ASSIGNED TASK: Go line by line through the records below. Copy whichever lines contain the string "computer".

DATASET RECORDS START

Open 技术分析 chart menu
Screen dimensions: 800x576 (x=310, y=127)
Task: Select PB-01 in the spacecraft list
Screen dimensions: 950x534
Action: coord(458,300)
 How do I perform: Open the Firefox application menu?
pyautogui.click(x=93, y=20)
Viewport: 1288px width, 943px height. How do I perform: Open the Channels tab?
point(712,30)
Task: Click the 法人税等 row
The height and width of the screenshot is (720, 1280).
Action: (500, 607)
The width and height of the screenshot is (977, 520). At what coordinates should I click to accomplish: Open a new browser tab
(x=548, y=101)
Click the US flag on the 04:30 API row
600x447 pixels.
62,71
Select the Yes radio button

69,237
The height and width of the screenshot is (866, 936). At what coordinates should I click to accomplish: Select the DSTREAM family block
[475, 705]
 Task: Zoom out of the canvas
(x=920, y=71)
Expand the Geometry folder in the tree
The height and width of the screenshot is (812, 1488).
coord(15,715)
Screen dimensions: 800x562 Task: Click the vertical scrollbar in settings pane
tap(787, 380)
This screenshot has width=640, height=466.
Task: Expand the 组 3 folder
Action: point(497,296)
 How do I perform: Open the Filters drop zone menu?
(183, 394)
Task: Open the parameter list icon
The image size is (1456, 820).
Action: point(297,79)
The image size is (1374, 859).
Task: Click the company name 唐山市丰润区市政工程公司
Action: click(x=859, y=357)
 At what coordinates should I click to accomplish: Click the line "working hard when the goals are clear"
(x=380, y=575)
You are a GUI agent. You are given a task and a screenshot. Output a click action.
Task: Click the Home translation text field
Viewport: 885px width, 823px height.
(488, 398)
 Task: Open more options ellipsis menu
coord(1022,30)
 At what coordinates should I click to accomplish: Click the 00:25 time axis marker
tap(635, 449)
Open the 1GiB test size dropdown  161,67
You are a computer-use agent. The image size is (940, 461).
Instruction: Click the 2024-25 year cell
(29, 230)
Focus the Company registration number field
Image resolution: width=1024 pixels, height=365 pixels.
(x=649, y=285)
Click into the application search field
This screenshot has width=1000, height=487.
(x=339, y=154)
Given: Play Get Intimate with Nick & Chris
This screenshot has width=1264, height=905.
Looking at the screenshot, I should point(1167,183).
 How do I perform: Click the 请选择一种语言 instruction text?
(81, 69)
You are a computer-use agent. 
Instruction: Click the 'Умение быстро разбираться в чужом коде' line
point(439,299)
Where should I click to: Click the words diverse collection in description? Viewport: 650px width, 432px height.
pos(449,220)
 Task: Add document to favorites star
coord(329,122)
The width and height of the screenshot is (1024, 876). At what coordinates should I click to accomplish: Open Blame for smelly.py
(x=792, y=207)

DATASET RECORDS END

RESULT FOR THIS TASK:
You are a computer-use agent. The image size is (940, 461).
You are a computer-use agent. 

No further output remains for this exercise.